{Reference Type}: Journal Article
{Title}: Maintenance therapy with anlotinib after induction therapy with platinum-based chemotherapy for advanced non-small-cell lung cancer: A pooled analysis of 2 single-arm trials.
{Author}: Liu Y;Miao L;Chen X;Zhu X;Li Y;He J;Chen P;Dai S;Liu Z;Ma K;Wang N;Zhao Y;Chen N;Song W;Bai R;Cui J;Shu Y;
{Journal}: Medicine (Baltimore)
{Volume}: 103
{Issue}: 27
{Year}: 2024 Jul 5
{Factor}: 1.817
{DOI}: 10.1097/MD.0000000000038459
{Abstract}: BACKGROUND: Maintenance therapy could significantly improve the prognosis of patients with advanced non-small cell lung cancer (NSCLC) receiving chemotherapy. Anlotinib is effective, tolerable, and convenient in administration as a third-line treatment for NSCLC. This study aimed to evaluate the efficacy and safety of maintenance therapy with anlotinib after platinum-based induction chemotherapy for patients with advanced NSCLC.
METHODS: This pooled analysis of 2 multicenter, open-label, single-arm, phase 2 clinical trials (ALTER-L014 and ALTER-L011) enrolled patients with locally advanced or metastatic NSCLC and without known sensitive mutations in China between September 2018 and January 2021. The primary outcome was progression-free survival. The secondary outcomes were objective response rate, disease control rate, overall survival, and safety.
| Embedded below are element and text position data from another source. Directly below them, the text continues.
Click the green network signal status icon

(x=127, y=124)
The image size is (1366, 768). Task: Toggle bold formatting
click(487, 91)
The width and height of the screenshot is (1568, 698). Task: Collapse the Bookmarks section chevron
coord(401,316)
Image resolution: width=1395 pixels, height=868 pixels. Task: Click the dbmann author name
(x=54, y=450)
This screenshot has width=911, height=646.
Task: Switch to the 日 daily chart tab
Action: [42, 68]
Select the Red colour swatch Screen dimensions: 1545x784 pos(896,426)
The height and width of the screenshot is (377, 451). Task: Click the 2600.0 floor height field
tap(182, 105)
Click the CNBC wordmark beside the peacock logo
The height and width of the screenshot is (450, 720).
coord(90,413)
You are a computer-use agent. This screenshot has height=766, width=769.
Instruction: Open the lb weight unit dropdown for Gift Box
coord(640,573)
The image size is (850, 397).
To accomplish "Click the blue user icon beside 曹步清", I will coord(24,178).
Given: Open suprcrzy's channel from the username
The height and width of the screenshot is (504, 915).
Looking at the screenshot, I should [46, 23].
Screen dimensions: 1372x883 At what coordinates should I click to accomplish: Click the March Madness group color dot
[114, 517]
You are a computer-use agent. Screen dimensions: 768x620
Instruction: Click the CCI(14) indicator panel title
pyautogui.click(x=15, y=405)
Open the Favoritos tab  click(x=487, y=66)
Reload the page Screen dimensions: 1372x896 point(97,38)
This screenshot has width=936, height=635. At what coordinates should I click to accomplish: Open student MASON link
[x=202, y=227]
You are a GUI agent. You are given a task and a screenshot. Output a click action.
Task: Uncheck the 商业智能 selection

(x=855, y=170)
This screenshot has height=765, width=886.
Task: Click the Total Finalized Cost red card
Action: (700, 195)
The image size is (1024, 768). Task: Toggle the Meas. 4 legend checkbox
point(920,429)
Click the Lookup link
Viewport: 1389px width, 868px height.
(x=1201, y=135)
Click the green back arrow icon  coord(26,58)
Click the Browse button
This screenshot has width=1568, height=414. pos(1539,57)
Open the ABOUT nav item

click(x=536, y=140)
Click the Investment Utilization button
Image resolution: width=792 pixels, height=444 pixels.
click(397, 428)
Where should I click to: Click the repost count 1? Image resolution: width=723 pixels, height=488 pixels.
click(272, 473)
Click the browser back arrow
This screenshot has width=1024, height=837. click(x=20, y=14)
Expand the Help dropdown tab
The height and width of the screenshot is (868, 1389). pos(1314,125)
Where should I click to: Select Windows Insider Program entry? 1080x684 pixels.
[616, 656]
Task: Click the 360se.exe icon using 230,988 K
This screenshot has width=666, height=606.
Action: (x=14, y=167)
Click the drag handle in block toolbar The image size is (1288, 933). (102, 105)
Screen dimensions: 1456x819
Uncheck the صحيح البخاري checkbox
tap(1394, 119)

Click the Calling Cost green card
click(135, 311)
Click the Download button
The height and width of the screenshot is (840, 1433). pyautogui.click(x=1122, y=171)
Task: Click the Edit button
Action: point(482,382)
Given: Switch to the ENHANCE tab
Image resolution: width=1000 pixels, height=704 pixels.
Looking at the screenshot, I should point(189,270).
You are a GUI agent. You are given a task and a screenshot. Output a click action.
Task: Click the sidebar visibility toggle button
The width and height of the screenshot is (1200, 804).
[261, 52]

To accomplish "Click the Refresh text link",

RESULTS: The data of 23 patients were pooled, with 15 from ALTER-L014 and 8 from ALTER-L011. At the cutoff date of June 13, 2021, the median progression-free survival since the start of maintenance therapy was 5.95 (95% confidence interval, 4.30-8.80) months. Nineteen patients had stable disease, 1 had a partial response and 3 had progressive disease. The objective response rate was 4.35%, while disease control rate was 86.96%. The median overall survival of the patients since the start of maintenance therapy was 18.60 (95% confidence interval, 6.87-22.80) months. The incidence of adverse events of grade ≥ 3 was 21.7%.
CONCLUSIONS: Anlotinib might offer a new option for maintenance treatment in patients with locally advanced or metastatic NSCLC without known sensitive mutations after standard first-line platinum-based chemotherapy.